▶ TAREFAS PROPOSTAS
1. Segundo o resumo de O Nome da Rosa, em que país fica a abadia aonde chega William de Baskerville?
2. Reproduza, palavra por palavra, a parte do resumo de O Nome da Rosa que começa em "de uma história" e segue até "no dia anterior.".
3. Escreva o que vem a seguir no resumo de O Nome da Rosa, a partir do ponto em que ele termina.

▶ TRECHO
------
RESUMO DO LIVRO "O NOME DA ROSA"


O Nome da Rosa é um livro grandioso, mal travestido (intencionalmente)
de uma história de investigação. Não dá para ler sem considerar tudo que 
se fala e tudo que se sabe de Umberto Eco, um homem de erudição ímpar, 
um estudioso, amante do conhecimento, da história, da literatura. Se feita 
uma análise superficial, a trama de O Nome da Rosa é relativamente simples, 
e, ainda assim, satisfatória: no início do século XIV, um ex-inquisidor, o 
inglês William de Baskerville (na tradução que li, não sei por que, 
traduziram o nome para Guilherme), chega a uma abadia famosa na Itália, 
na companhia de um noviço, Adso de Melk, para investigar um assassinato
 (ou seria um suicídio?) de um dos monges, ocorrido no dia anterior.
------
▶ PARTE DOS DADOS
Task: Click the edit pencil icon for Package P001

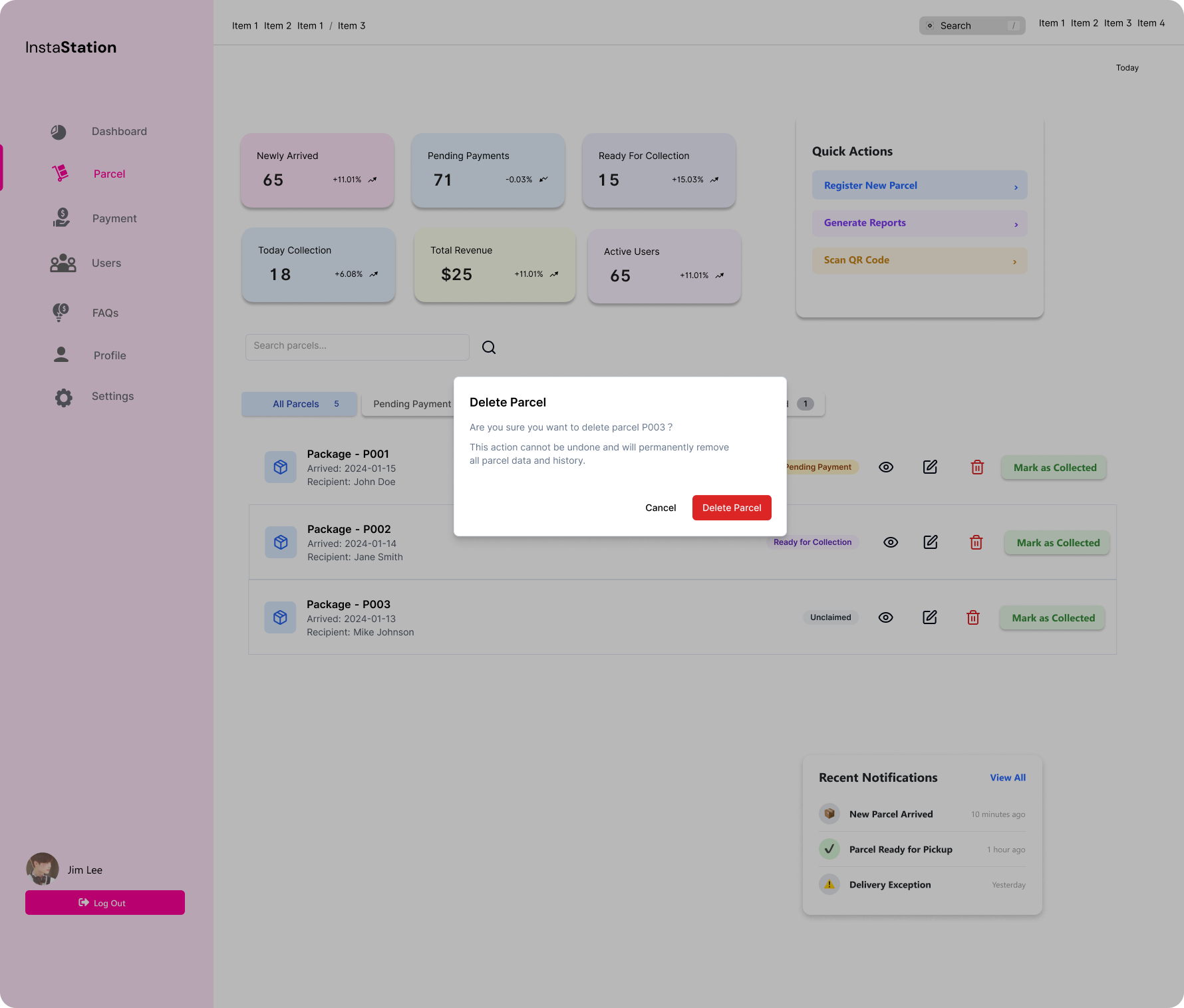Action: 930,467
------
▶ TAREFAS RESOLVIDAS
1. Na Itália.

2.
de uma história de investigação. Não dá para ler sem considerar tudo que 
se fala e tudo que se sabe de Umberto Eco, um homem de erudição ímpar, 
um estudioso, amante do conhecimento, da história, da literatura. Se feita 
uma análise superficial, a trama de O Nome da Rosa é relativamente simples, 
e, ainda assim, satisfatória: no início do século XIV, um ex-inquisidor, o 
inglês William de Baskerville (na tradução que li, não sei por que, 
traduziram o nome para Guilherme), chega a uma abadia famosa na Itália, 
na companhia de um noviço, Adso de Melk, para investigar um assassinato
 (ou seria um suicídio?) de um dos monges, ocorrido no dia anterior.

3.
William de Baskerville é um gênio, observador arguto, cuja capacidade 
de dedução, imagino, faria inveja a Sherlock Holmes ou a Auguste Dupin, 
seus tatatatatataranetos a quem Eco quis, claramente, homenagear com seu 
primeiro livro. Ao longo de sete dias, diversos outros assassinatos acontecem, 
e o investigador precisa correr contra o tempo – e mostrar todos os seus 
dons – para descobrir quem é o responsável por aquelas mortes. Adicione 
a esta premissa uma biblioteca homérica, uma das maiores do mundo, 
construída há séculos e repleta de segredos, a começar, por exemplo, da sua 
arquitetura: construída no formato de um labirinto, qualquer um que tentar 
percorrê-la corre o risco de se perder e não mais encontrar a saída. Para 
aumentar ainda mais o caráter sensacional da biblioteca, somente o 
bibliotecário tem acesso a ela. Por meio dele os monges chegam a alguns 
livros, já que nem todos os volumes estão disponíveis para consulta.
Por conta desta peculiaridade da abadia, o trabalho de investigação de 
William de Baskerville torna-se mais complicado, uma vez que o abade 
proibiu seu acesso à biblioteca, e as investigações preliminares do inglês 
apontam justamente esta parte da abadia como epicentro de todas as tragédias 
que se desenrolam por ali naqueles dias.

Como eu escrevi, o rótulo “história de detetive” ou “história de investigação” 
pode sim ser aplicado a O Nome da Rosa, mas como se trata de um livro de 
Umberto Eco, há muito, muito mais.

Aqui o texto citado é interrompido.